==== DATASET RECORDS ====

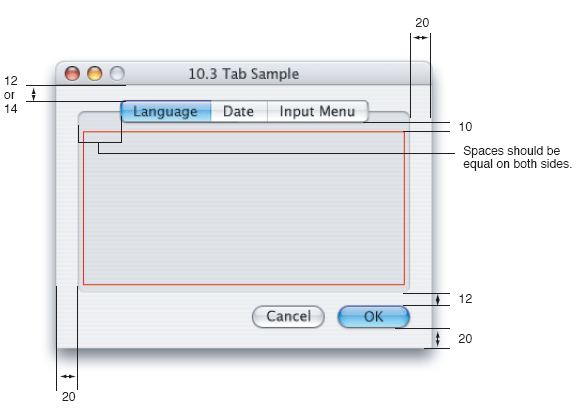
Task: Close the window with the red button
Action: (72, 73)
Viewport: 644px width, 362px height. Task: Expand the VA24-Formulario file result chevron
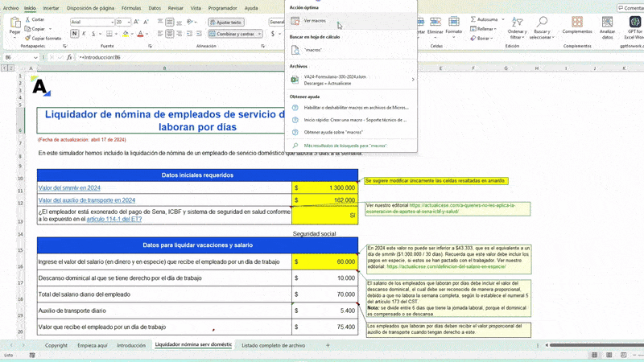(x=413, y=80)
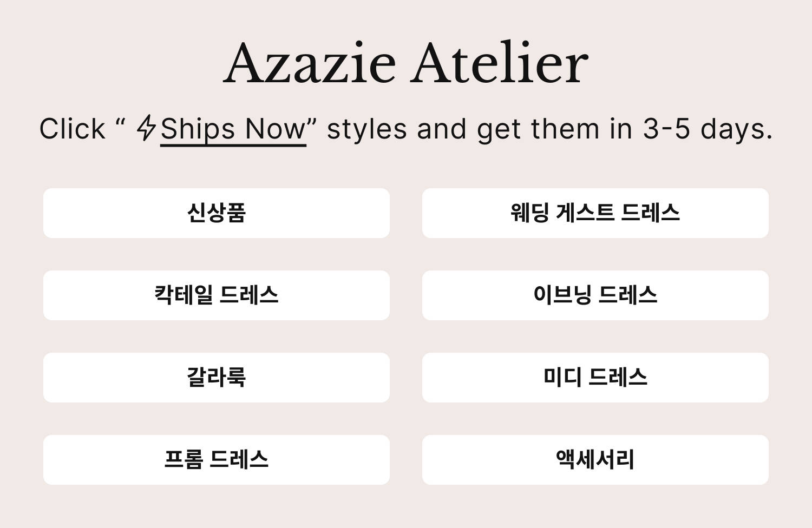Browse the 미디 드레스 category
Screen dimensions: 812x528
pyautogui.click(x=595, y=378)
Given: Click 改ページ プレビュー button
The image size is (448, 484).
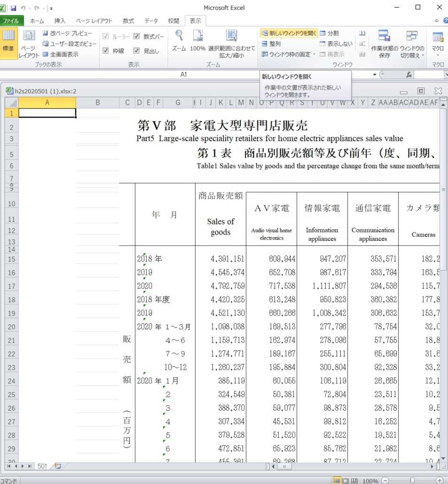Looking at the screenshot, I should pyautogui.click(x=70, y=33).
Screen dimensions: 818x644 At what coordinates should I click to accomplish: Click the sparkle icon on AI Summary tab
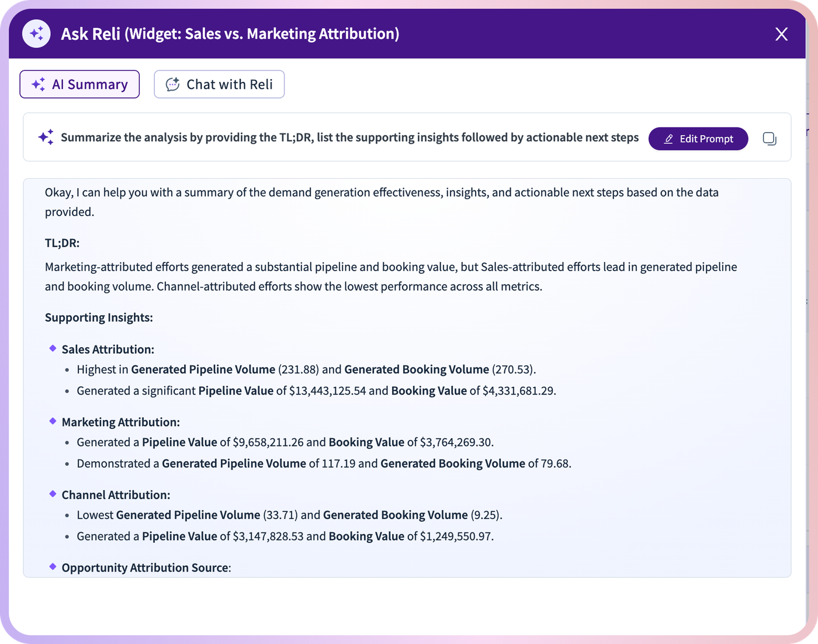point(39,85)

====

WHAT TO PRODUCE:
With pictures left out, transcribe each line from the one containing "Given: Click 改ページ プレビュー button" through the end of the data, both ends included.

ANSWER BELOW:
Given: Click 改ページ プレビュー button
The image size is (448, 484).
Looking at the screenshot, I should pyautogui.click(x=70, y=33).
Screen dimensions: 818x644 At what coordinates should I click to accomplish: Click the sparkle icon on AI Summary tab
point(39,85)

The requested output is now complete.